The most common side effects from Fioricet include:
- Upset stomach
- Stomach pain
The following side effects could be signs of allergy or more serious complications and should be reported to health provider immediately:
- Skin rash
- Difficulty breathing2
This is not an exhaustive list of all potential side effects of Fioricet. For more information, consult your doctor or healthcare provider. Patients should talk to their doctor about what to expect with treatment with Fioricet. If you notice any new or worsening side effects, contact your doctor or healthcare provider immediately.

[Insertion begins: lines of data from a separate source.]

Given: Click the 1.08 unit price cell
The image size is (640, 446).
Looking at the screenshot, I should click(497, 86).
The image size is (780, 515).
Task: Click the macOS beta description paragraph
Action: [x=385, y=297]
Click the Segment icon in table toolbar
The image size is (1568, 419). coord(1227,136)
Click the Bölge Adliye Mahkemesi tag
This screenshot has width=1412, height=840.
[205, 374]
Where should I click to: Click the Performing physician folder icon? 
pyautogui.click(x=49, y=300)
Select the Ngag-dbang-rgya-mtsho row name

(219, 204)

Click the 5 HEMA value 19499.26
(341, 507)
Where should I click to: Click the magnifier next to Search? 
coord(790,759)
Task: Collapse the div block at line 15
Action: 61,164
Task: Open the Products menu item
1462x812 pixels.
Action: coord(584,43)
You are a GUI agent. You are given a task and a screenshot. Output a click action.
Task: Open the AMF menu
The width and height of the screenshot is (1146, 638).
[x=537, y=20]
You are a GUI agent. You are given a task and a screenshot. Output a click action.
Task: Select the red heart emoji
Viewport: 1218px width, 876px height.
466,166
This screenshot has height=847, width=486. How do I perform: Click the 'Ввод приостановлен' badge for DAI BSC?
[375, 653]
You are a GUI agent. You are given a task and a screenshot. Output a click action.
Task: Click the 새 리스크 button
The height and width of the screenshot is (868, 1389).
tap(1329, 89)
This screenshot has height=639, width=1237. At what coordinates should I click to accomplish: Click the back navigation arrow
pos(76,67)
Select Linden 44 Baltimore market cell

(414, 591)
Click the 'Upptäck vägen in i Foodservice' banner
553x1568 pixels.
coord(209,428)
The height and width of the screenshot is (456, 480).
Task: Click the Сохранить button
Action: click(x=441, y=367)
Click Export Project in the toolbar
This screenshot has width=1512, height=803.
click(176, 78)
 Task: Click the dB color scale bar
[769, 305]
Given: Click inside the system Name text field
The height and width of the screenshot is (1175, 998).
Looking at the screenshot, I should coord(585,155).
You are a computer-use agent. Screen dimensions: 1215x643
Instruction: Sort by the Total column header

Things to note about Fioricet
Fioricet can be habit-forming, so you should use extreme caution if you decide to take it. Additionally, some people who take barbituates or opioids for extended periods can experience rebound headaches, which can increase in severity. These are also known as MOH, or medication overuse headaches.1
Barbituates can cause drowsiness, and their effect can be increased by alcohol use. It is important not to drive or use heavy machinery until you know how this drug affects you.2
Before taking Fioricet, tell your doctor if you:
- Are allergic to any ingredients in the medication
- Are taking blood thinners, antidepressants, antihistamines, or other sedatives like sleeping pills or tranquilizers.
- Are taking pain medications. Many over-the-counter pain relievers contain acetaminophen, and too much of this drug can be harmful.
- Have ever had liver disease, porphyria, or depression
- Are pregnant, plan to become pregnant, or are breastfeeding2
You should begin no medication or supplement without first checking with your health care provider and should let them know of any other prescriptions, OTCs, and herbals you are taking to ensure there are no interactions.